8. Quod finis terribilium est mors. «Смерть — это конец всех страхов». Этот тезис может пониматься двояко. В первом смысле — смерть есть конец всего, прекращение всех «бед». Она никоим образом не страшна. Это освобождение жизни от страданий здешнего мира, которым смерть кладет конец, а поскольку после этой жизни нет никакой иной, то с идеей смерти приходит и уверенность в невозможности будущих бед, одно упоминание о ней освобождает человека от страха вечного наказания, подобно тому, как реальность смерти исключает испытание ее в другой жизни. Это то, что сам Тампье в своей интерпретации тезиса называет «худшим из всех ужасов, тот, что испытывают в аду».

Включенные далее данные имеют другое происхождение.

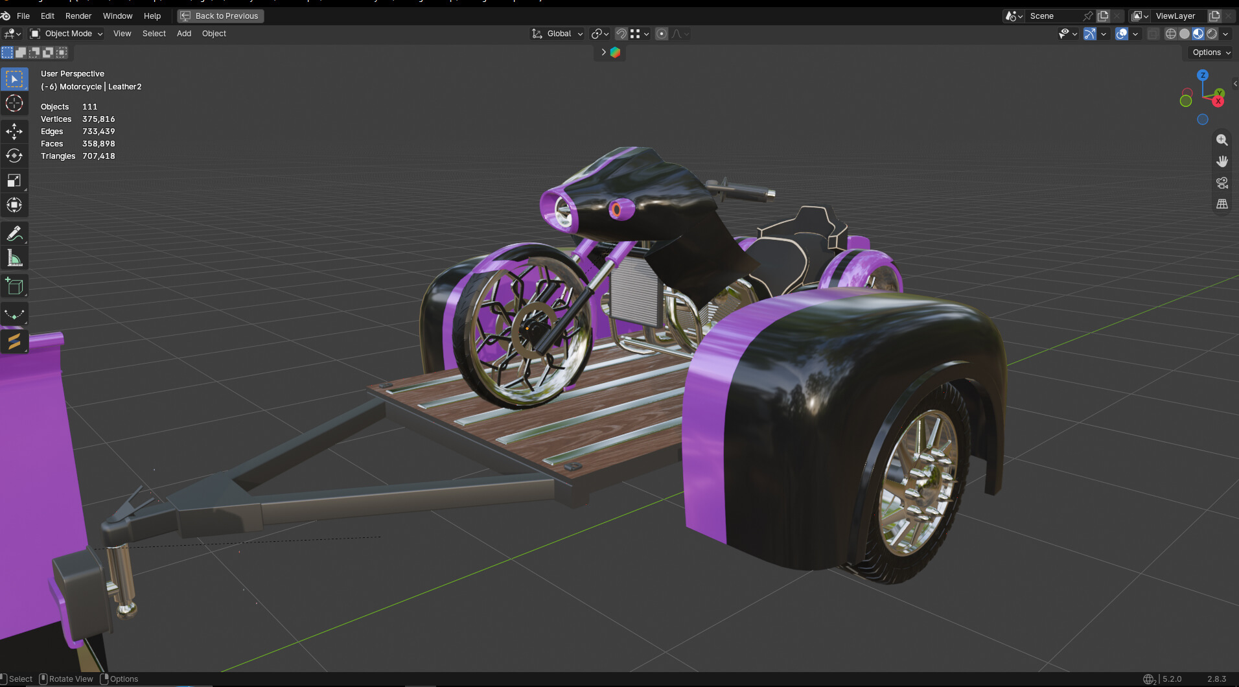The width and height of the screenshot is (1239, 687).
Task: Select the Scale tool
Action: (14, 181)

Во втором смысле фраза означает, что смерть — это предел всех сомнений, то есть самое ужасное из всего, высшее зло, поскольку она есть прекращение всех благ, конец всякой активности. Это тезис Аристотеля, взятый из Никомаховой этики. Какой бы ни была интерпретация, результат будет тем же: здесь устанавливается, что нет никакой персональной загробной жизни. Такое дополнительное неприятие самих основ христианства может определять сложную философскую позицию, артикулирующую во всяком существовании нетерпение смерти и, вместе с тем, ностальгию по жизни при всей неоднозначности ее зол и благ.
9. Quod non est confitendum, nisi ad apparentiam. «Исповедоваться должно лишь для порядка». 180. Quod non est orandum. «Молитва бесполезна». Исповедь не имеет смысла, но в общественном отношении ее не следует избегать.

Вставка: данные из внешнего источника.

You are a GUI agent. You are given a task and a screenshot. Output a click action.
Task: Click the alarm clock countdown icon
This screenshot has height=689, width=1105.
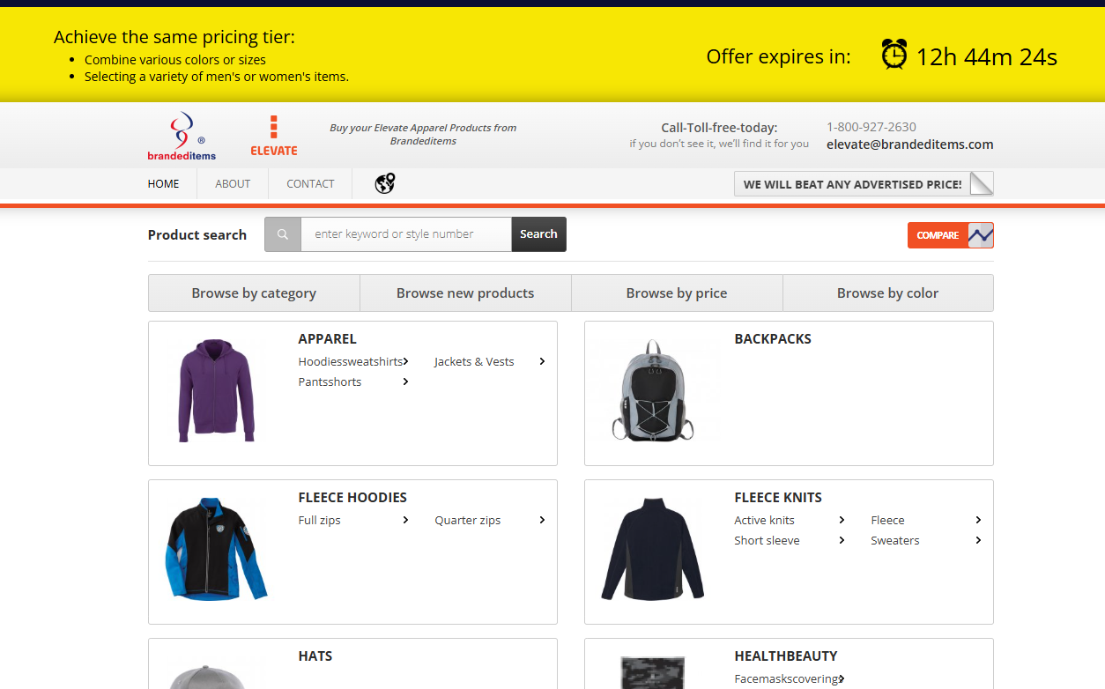[x=894, y=55]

Молитва несовместима с природой Бога, это теологическая абсурдность. Для философа Бог бесстрастен и непоколебим. Ему не ведомы ни состояние растроганности, ни состояние изменчивости, вызываемые просьбой. Кроме того, сама божественная природа такова, что Бог преподносит и проявляет Себя как высшее благо: Он не может ни оставаться безучастным, ни распределять свои дары предвзято. У Бога, определяемого посредством Его щедрости, невозможно вымолить более того, что Он дает. Его надо лишь восхвалять за то, что Он есть. Наконец, поскольку нет прямой причины счастья или несчастья человека, то нечего и требовать от Него то, чего Он не может дать. Не обнаруживаемые в Париже, эти две стратегии разрыва с церковной жизнью не были, видимо, доступны мэтру и не соответствовали университетской набожности [60], разделявшейся тогда единодушно, они должны были получить свое развитие в другой среде, но не среди голиардов, исповедовавших «популярный аверроизм», а среди немецких сект — среди бегинок и бегардов, сестер и братьев свободного духа, которым в 1310–1320 гг. проповедовал Мейстер Экхарт.